State how many lines in the data entries below contain the word "Open", with case counting. Give only the number.

═══ DATASET RECORDS

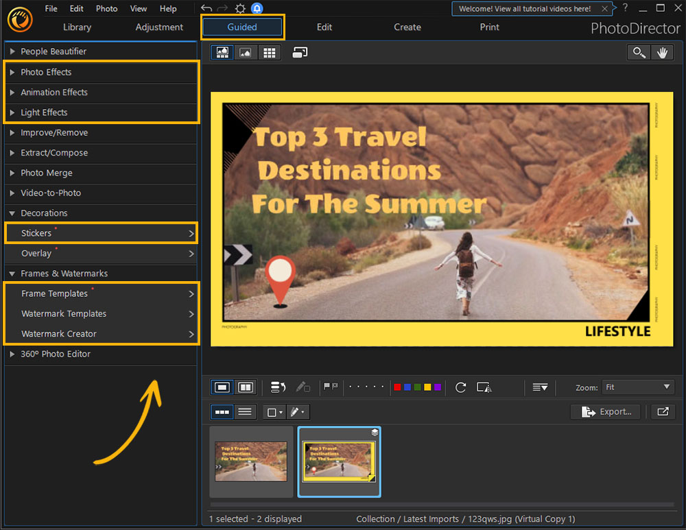Click the rotate left icon below the photo
The height and width of the screenshot is (530, 686).
click(460, 387)
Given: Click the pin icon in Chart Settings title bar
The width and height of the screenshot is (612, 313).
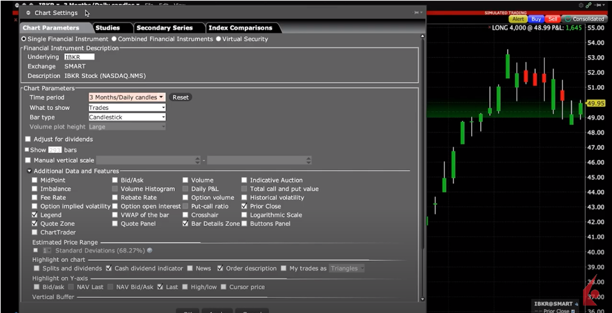Looking at the screenshot, I should click(x=417, y=13).
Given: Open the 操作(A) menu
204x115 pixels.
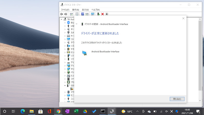Looking at the screenshot, I should coord(75,10).
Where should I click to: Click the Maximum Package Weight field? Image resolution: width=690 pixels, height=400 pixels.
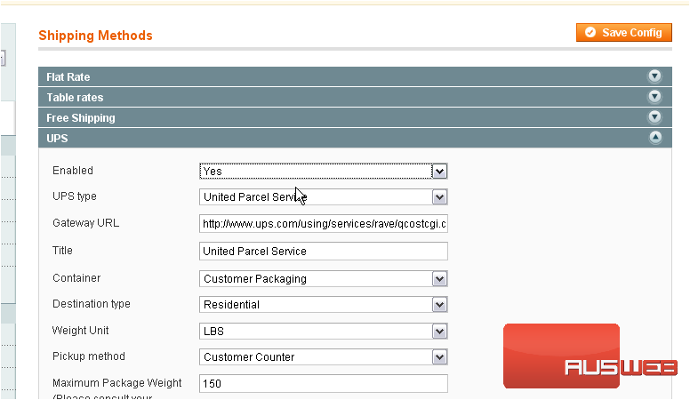[x=323, y=384]
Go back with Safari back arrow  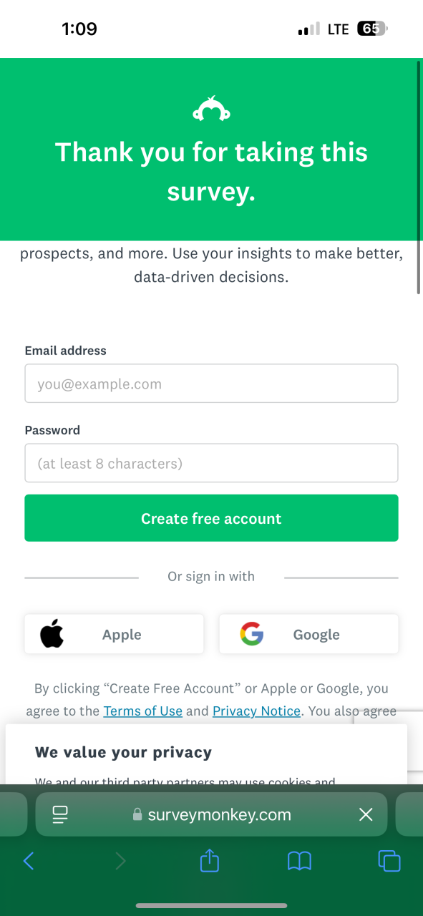pyautogui.click(x=29, y=860)
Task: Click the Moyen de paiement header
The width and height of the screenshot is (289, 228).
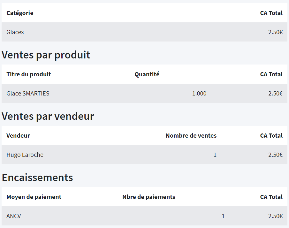Action: (34, 197)
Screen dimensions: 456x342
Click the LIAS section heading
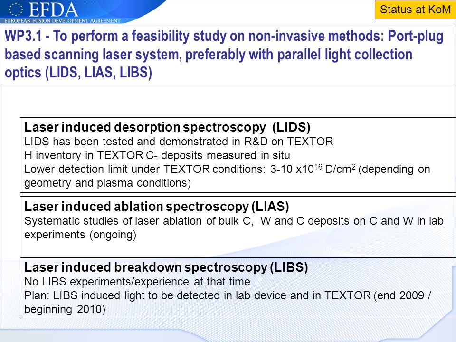(157, 207)
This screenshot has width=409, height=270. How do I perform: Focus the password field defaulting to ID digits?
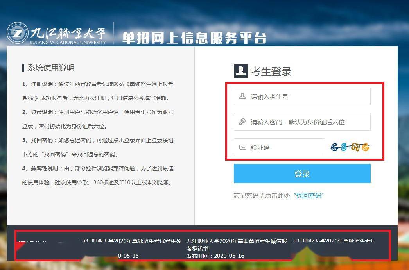tap(302, 122)
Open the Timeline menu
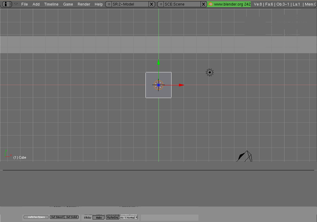 [51, 4]
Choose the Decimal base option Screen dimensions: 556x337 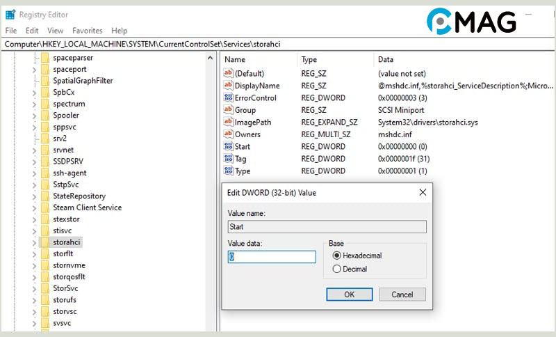pos(337,269)
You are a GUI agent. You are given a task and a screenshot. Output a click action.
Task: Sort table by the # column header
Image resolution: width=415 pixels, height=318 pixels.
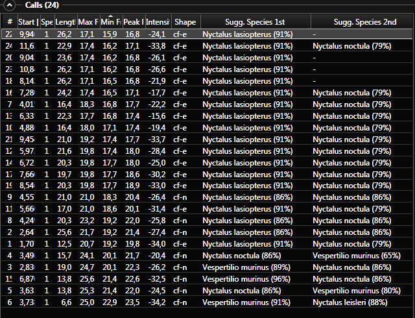coord(9,22)
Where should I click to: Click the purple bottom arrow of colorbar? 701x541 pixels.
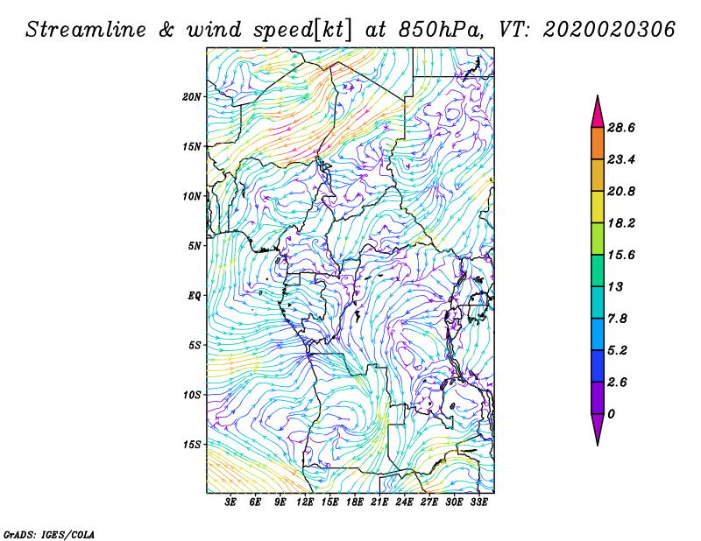(x=598, y=428)
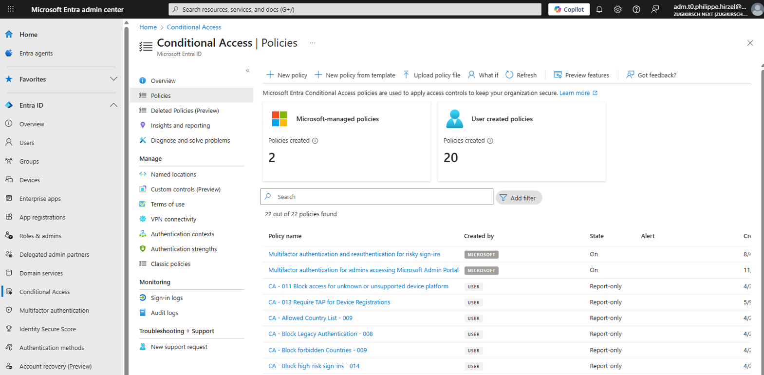
Task: Click the Refresh toolbar icon
Action: (521, 75)
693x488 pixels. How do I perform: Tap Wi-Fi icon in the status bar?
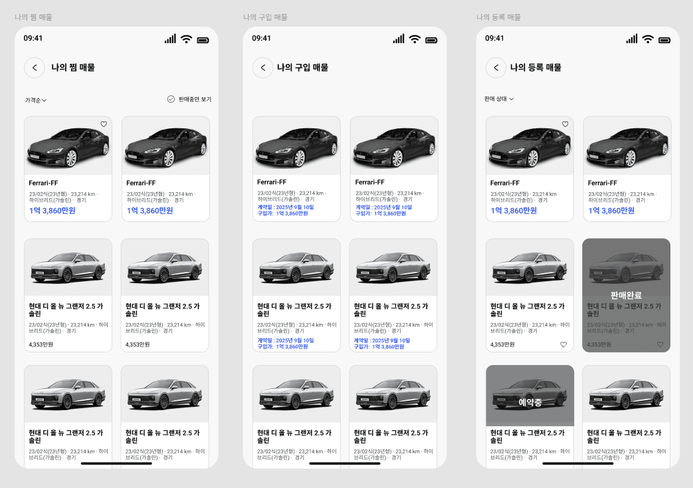pyautogui.click(x=186, y=39)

══════

■ EXPECTED OUTPUT ■
2